Exercise:
For the records below, print the lines from the line with "Given: Click the network icon in system tray" through the line with "Task: Switch to the カスタマイズ tab" exactly as written; include both end lines and exclude the rest.

Records for this exercise:

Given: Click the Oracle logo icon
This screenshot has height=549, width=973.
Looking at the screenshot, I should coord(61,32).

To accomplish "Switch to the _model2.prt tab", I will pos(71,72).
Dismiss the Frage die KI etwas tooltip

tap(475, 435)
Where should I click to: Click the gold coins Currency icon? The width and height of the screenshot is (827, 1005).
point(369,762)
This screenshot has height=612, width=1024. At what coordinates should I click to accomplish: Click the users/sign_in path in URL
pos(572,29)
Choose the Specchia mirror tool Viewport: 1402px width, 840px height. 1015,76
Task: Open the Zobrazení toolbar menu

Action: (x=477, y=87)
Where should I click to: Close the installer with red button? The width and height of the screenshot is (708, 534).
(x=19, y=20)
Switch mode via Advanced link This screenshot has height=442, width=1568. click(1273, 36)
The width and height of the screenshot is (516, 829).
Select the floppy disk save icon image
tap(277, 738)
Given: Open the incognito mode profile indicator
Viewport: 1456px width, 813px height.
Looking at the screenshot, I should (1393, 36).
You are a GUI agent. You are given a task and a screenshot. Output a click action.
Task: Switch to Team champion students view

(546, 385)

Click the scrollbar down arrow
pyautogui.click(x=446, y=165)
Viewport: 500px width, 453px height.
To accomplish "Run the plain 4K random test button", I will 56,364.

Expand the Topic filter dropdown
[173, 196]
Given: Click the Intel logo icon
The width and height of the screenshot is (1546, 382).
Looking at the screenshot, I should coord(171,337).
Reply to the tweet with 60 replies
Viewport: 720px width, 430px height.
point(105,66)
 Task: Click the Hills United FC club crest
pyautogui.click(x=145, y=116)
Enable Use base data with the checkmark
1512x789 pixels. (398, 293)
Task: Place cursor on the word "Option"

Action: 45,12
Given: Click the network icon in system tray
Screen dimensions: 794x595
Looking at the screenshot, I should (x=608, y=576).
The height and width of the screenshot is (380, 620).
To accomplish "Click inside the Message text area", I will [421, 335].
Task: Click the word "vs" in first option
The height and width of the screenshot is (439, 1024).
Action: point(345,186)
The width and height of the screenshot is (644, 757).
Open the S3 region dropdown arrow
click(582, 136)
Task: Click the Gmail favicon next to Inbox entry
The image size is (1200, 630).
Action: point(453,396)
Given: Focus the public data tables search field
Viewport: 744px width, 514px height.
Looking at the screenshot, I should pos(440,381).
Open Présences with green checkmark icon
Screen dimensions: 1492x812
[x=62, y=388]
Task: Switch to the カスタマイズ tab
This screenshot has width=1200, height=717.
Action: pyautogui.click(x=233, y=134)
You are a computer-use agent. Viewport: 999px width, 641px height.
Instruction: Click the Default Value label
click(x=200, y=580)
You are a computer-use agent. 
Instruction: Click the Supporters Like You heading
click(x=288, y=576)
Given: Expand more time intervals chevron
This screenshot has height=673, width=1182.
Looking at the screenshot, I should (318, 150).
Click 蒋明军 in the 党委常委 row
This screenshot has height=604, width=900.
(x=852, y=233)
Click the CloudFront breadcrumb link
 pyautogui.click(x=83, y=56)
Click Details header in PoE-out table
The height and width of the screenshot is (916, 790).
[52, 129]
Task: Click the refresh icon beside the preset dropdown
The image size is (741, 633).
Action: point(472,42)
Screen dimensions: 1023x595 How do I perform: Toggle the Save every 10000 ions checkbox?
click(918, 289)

Solution to the exercise:
Given: Click the network icon in system tray
Screen dimensions: 794x595
Looking at the screenshot, I should (x=608, y=576).
The height and width of the screenshot is (380, 620).
To accomplish "Click inside the Message text area", I will [421, 335].
Task: Click the word "vs" in first option
The height and width of the screenshot is (439, 1024).
Action: point(345,186)
The width and height of the screenshot is (644, 757).
Open the S3 region dropdown arrow
click(582, 136)
Task: Click the Gmail favicon next to Inbox entry
The image size is (1200, 630).
Action: point(453,396)
Given: Focus the public data tables search field
Viewport: 744px width, 514px height.
Looking at the screenshot, I should pos(440,381).
Open Présences with green checkmark icon
Screen dimensions: 1492x812
[x=62, y=388]
Task: Switch to the カスタマイズ tab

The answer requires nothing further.